Scientists Develop Cost-Effective Method to Make RNA
Scientists at The Scripps Research Institute have developed a new method for producing ribonucleic acid (RNA) molecules in the laboratory.
The method works for ordinary RNA and for several types of modified RNA, reports Scicasts. It has the potential to bring down dramatically the cost of producing RNA for scientific and pharmaceutical applications.
Senior investigator, Floyd Romesberg, a professor of chemistry ar TSRI, explained, “Already three companies have contacted me about licensing this technology, so it’s not just proof of principle, it’s going to be used.”

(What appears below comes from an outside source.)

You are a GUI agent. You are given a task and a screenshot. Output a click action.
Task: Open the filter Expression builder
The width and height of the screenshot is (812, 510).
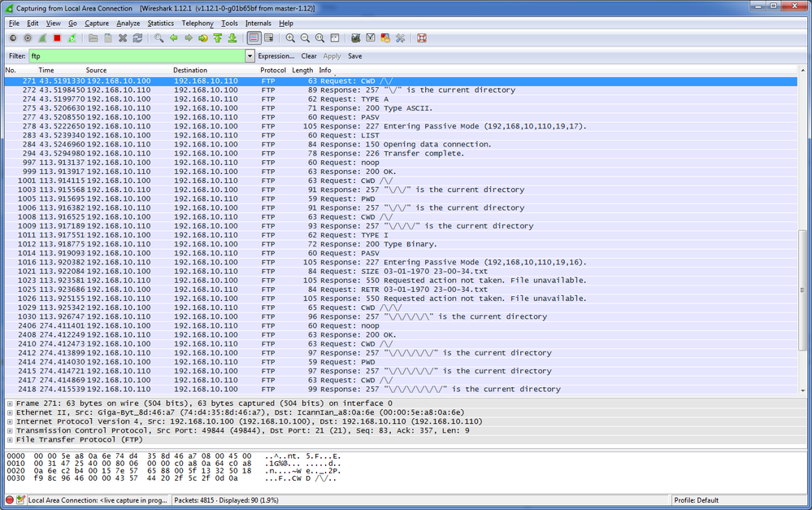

There are two conventional RNA-making methods. One uses organic chemistry reactions, and is only suited for producing short RNA strands. The other employs a natural enzyme called an RNA polymerase to transcribe RNA strands from a starting strand of DNA. The polymerase-based method broadly mimics the transcription of RNA that occurs in cells; but in an artificial, test tube environment it turns out to be very inefficient.
First author, Tingjian Chen, a postdoctoral researcher in the Romesberg Laboratory, said, “With traditional test-tube transcription, the yields of RNAs are usually not high (compared to PCR of DNA), and for the short RNAs they are even lower.”
The new method in question emerged from a research effort centring on PCR, the DNA-amplification technique. Due to the copies and the starting fragments are all in DNA form and essentially identical, the products of each cycle of synthesis can serve as the starting templates for the next cycle. In typical 15-30 cycle amplification, PCR can produce millions of copies of a DNA strand, starting from a tiny number of originals.
Chen discovered that SFM4-3 works very well at producing ordinary RNA strands. Even more importantly, he found that the artificial polymerase can power a PCR-like chain reaction, resulting in an exponential production of RNAs.
The process that is being called polymerase chain transcription (PCT) is conceptually more complex than PCR. It involves the creation, and duplication in each cycle, of hybrid strands of DNA-plus-RNA, and the removal of the DNA with DNA-chopping enzymes at the end, leaving just the amplified RNA. In addition, it also yields a quantity of the desired RNA that can be at least several orders of magnitude greater than the quantity of DNA used as a starting template for transcription.
In an example to demonstrate the method’s practical potential, Chen used it to produce a modified RNA molecule that is being investigated as a possible anticoagulant therapy. The new method would never be costly.
With the current price of producing ordinary short RNAs at 10-20 times the cost of making short DNAs, and the cost of making modified short RNAs is typically 100-200 times greater. The new method should close most of that RNA-DNA cost gap.